══ Dataset entries

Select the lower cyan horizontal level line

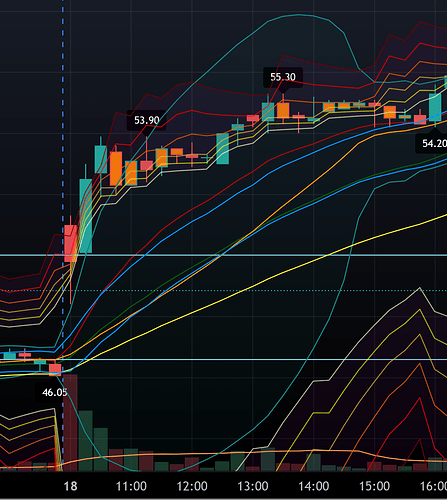(x=223, y=359)

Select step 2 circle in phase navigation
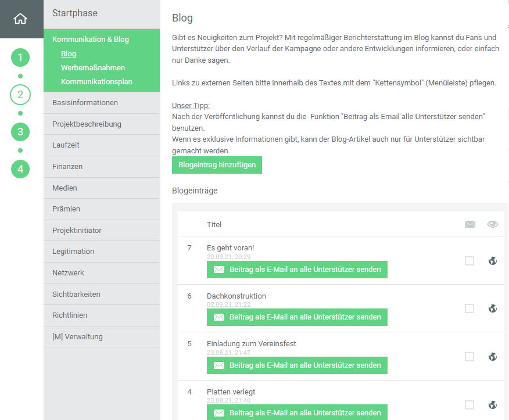coord(20,95)
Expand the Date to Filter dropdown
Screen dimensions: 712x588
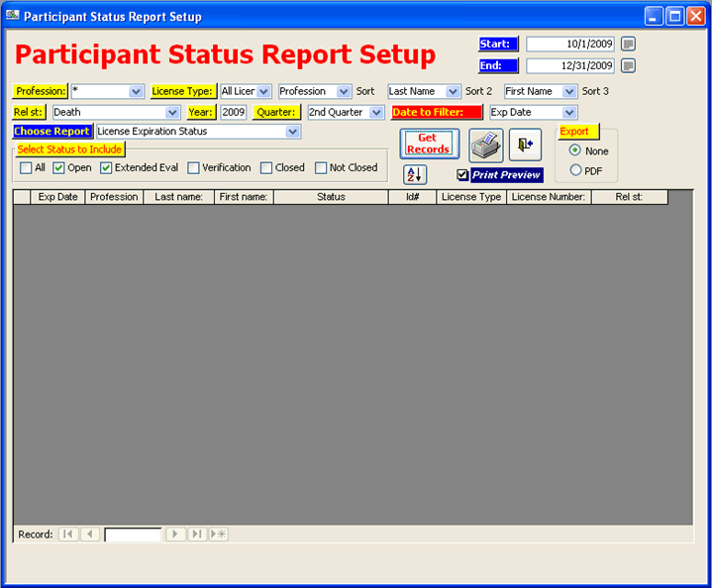pyautogui.click(x=568, y=113)
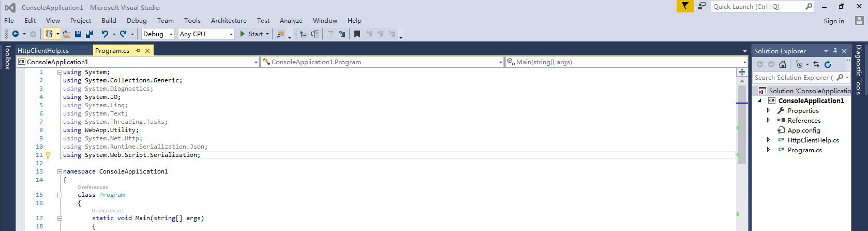Click the yellow notifications flag icon
Viewport: 868px width, 231px height.
pyautogui.click(x=685, y=6)
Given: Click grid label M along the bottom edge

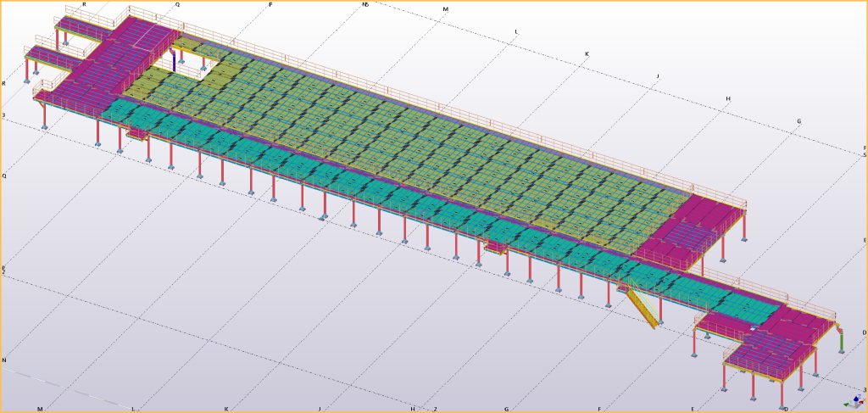Looking at the screenshot, I should pyautogui.click(x=39, y=409).
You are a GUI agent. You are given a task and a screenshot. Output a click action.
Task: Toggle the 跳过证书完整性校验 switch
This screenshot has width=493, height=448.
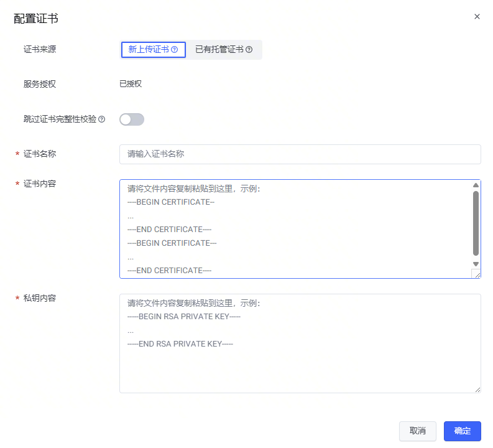click(x=132, y=119)
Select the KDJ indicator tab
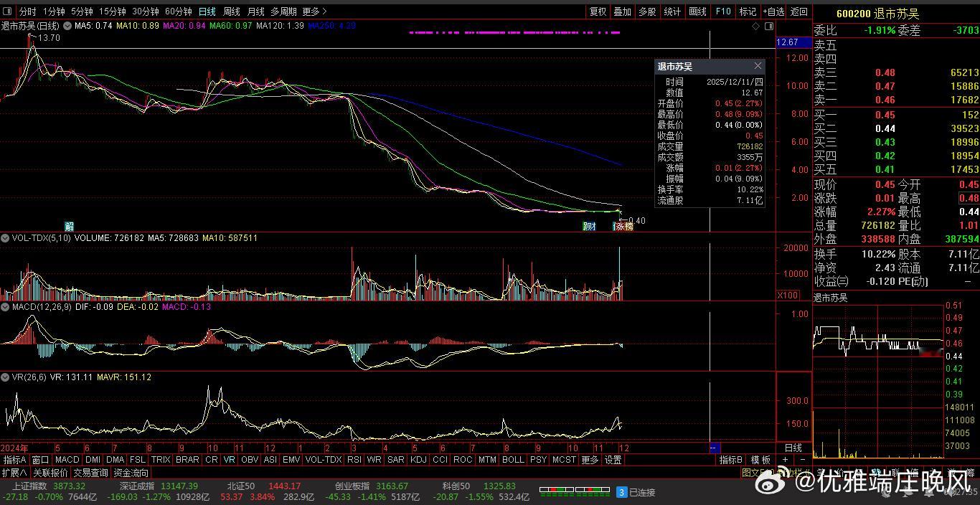 pos(418,460)
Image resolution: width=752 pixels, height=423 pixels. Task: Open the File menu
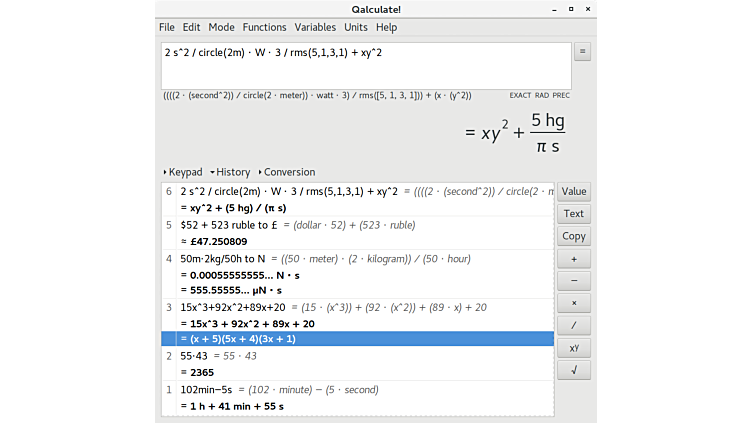click(x=166, y=27)
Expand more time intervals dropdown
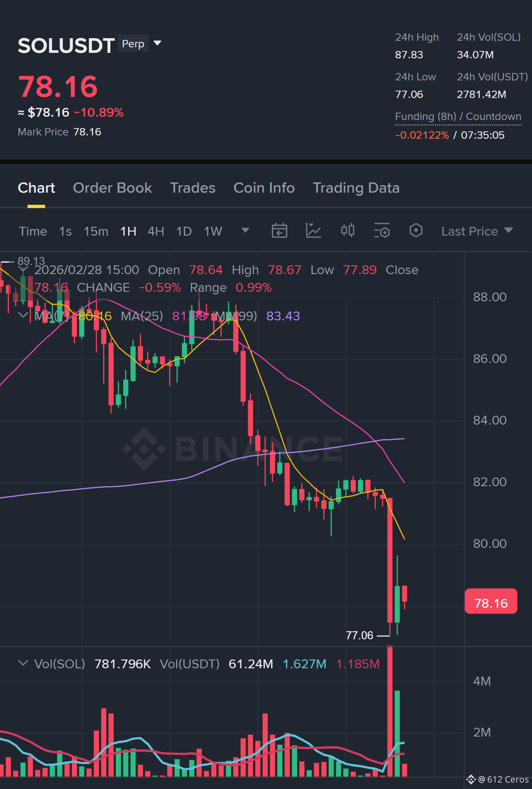The image size is (532, 789). [245, 230]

════

What you return must match the entries above exactly, apart from the pictures, which are left out.

__Solution for this task__.
Select the lower cyan horizontal level line

(x=223, y=359)

Select step 2 circle in phase navigation
coord(20,95)
Expand the Date to Filter dropdown
Screen dimensions: 712x588
pyautogui.click(x=568, y=113)
Click the yellow notifications flag icon
Viewport: 868px width, 231px height.
pyautogui.click(x=685, y=6)
Given: Click grid label M along the bottom edge

Looking at the screenshot, I should pyautogui.click(x=39, y=409).
You are a GUI agent. You are given a task and a screenshot. Output a click action.
Task: Toggle the 跳过证书完整性校验 switch
This screenshot has width=493, height=448.
click(x=132, y=119)
Select the KDJ indicator tab
 pos(418,460)
Image resolution: width=752 pixels, height=423 pixels. Task: Open the File menu
click(x=166, y=27)
Expand more time intervals dropdown
The image size is (532, 789). [245, 230]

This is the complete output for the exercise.